TASK
Set down the passage on South Sudan's ratification of the Maputo Protocol word for word, from "Implementing the Maputo" to "instruments of ratification.".

EXCERPTED PASSAGE

-=-=-

Ensure Effective Implementation, Enforcement of Maputo Protocol

Women in the village of Rubkuai, South Sudan, February 16, 2017.  © 2017 Siegfried Modola/Reuters

This week, South Sudan finalized ratification of the African Union’s Protocol to the African Charter on Human and Peoples’ Rights on the Rights of Women in Africa (the Maputo Protocol), ending years of delay. While this ratification signals a commitment to gender equality, South Sudanese authorities need to adopt effective policies and strategies to ensure the protocol makes a difference in people’s lives.

Implementing the Maputo Protocol need not be as fraught as its ratification process, which began when the government signed it in January 2013. Parliament ratified the agreement in October 2017 but had reservations on several provisions, including those discouraging polygamy and on sexual and reproductive health, particularly the right to decide whether to have children, the number and spacing, and the rights to contraceptives and safe abortion care. In March 2023, following years of advocacy by national and regional women’s rights groups, President Salva Kiir finally signed the instruments of ratification.

-=-=-

GIVEN DATA
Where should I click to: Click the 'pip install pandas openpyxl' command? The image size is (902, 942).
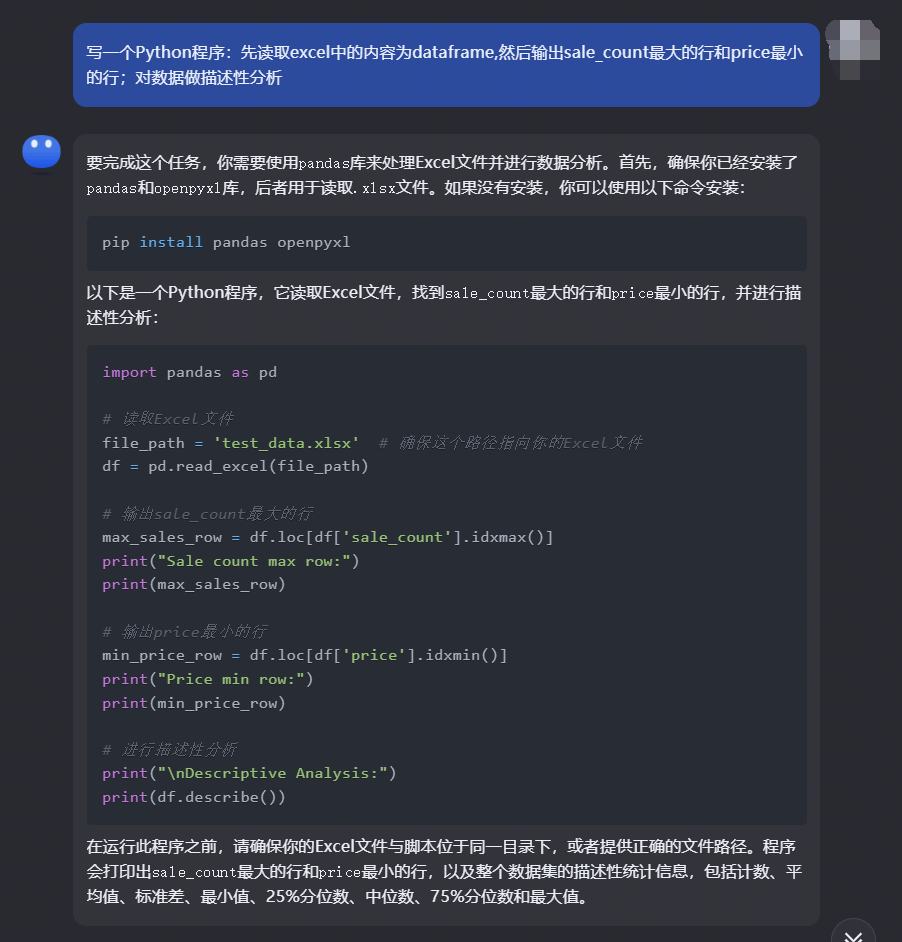(x=226, y=243)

-=-=-

WORKED SOLUTION
Implementing the Maputo Protocol need not be as fraught as its ratification process, which began when the government signed it in January 2013. Parliament ratified the agreement in October 2017 but had reservations on several provisions, including those discouraging polygamy and on sexual and reproductive health, particularly the right to decide whether to have children, the number and spacing, and the rights to contraceptives and safe abortion care. In March 2023, following years of advocacy by national and regional women’s rights groups, President Salva Kiir finally signed the instruments of ratification.